Task brief
Please copy the leading lines of the entries below exactly, concluding with the line in which "Precautions (249, 2514)" occurs.

Input
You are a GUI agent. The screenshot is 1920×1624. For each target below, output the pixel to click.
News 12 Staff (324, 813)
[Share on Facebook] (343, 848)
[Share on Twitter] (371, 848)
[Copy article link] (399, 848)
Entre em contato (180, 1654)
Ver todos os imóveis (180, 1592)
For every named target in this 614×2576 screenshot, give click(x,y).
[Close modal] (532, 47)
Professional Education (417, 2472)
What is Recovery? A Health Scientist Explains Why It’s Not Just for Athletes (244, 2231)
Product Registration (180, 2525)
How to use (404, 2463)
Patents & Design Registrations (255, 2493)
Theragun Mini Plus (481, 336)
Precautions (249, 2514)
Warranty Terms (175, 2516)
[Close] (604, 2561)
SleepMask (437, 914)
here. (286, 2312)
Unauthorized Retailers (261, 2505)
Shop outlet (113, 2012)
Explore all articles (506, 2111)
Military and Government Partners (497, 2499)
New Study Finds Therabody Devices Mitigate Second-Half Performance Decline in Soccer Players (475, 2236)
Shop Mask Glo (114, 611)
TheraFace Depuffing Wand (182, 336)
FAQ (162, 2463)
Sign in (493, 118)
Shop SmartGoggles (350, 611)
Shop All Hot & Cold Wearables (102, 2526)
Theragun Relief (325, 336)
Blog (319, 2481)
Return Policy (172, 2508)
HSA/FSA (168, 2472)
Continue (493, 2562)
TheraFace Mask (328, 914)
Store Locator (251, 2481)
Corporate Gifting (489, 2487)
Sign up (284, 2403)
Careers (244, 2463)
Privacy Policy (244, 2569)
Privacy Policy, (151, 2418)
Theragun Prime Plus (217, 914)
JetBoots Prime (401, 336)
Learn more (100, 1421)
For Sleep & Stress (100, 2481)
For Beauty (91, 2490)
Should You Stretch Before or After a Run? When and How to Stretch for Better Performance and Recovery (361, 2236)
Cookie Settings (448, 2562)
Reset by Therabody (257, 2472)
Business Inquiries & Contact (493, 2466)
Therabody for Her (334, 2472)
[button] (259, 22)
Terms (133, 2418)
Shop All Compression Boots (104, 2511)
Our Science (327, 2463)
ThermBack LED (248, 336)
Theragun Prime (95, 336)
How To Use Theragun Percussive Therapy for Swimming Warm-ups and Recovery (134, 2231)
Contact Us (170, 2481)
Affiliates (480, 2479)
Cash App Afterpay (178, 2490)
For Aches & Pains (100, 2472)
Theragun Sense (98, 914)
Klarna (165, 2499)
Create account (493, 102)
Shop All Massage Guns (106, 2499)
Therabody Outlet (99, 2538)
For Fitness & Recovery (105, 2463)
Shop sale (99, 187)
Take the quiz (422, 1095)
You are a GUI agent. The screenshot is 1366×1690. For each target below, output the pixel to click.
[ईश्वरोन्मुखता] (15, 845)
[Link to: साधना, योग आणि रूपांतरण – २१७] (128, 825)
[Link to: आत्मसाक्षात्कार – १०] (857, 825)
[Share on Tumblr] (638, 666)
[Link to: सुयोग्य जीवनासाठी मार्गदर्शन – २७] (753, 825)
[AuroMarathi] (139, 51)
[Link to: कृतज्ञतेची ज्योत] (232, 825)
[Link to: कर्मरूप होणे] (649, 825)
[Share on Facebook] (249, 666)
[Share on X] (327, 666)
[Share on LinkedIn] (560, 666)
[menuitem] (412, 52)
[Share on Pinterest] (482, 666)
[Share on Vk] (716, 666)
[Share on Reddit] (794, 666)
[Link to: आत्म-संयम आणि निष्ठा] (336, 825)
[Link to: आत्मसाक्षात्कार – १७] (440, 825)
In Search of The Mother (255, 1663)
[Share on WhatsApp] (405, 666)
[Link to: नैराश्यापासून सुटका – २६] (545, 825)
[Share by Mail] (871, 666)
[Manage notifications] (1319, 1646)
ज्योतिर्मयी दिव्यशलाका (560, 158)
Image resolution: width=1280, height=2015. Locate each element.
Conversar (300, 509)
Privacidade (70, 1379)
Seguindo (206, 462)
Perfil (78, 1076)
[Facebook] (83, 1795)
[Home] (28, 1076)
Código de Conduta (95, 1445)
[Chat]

Answer for this exercise
You are a GUI agent. The screenshot is 1920×1624. For each target below, output the pixel to click.
News 12 Staff (324, 813)
[Share on Facebook] (343, 848)
[Share on Twitter] (371, 848)
[Copy article link] (399, 848)
Entre em contato (180, 1654)
Ver todos os imóveis (180, 1592)
For every named target in this 614×2576 screenshot, give click(x,y).
[Close modal] (532, 47)
Professional Education (417, 2472)
What is Recovery? A Health Scientist Explains Why It’s Not Just for Athletes (244, 2231)
Product Registration (180, 2525)
How to use (404, 2463)
Patents & Design Registrations (255, 2493)
Theragun Mini Plus (481, 336)
Precautions (249, 2514)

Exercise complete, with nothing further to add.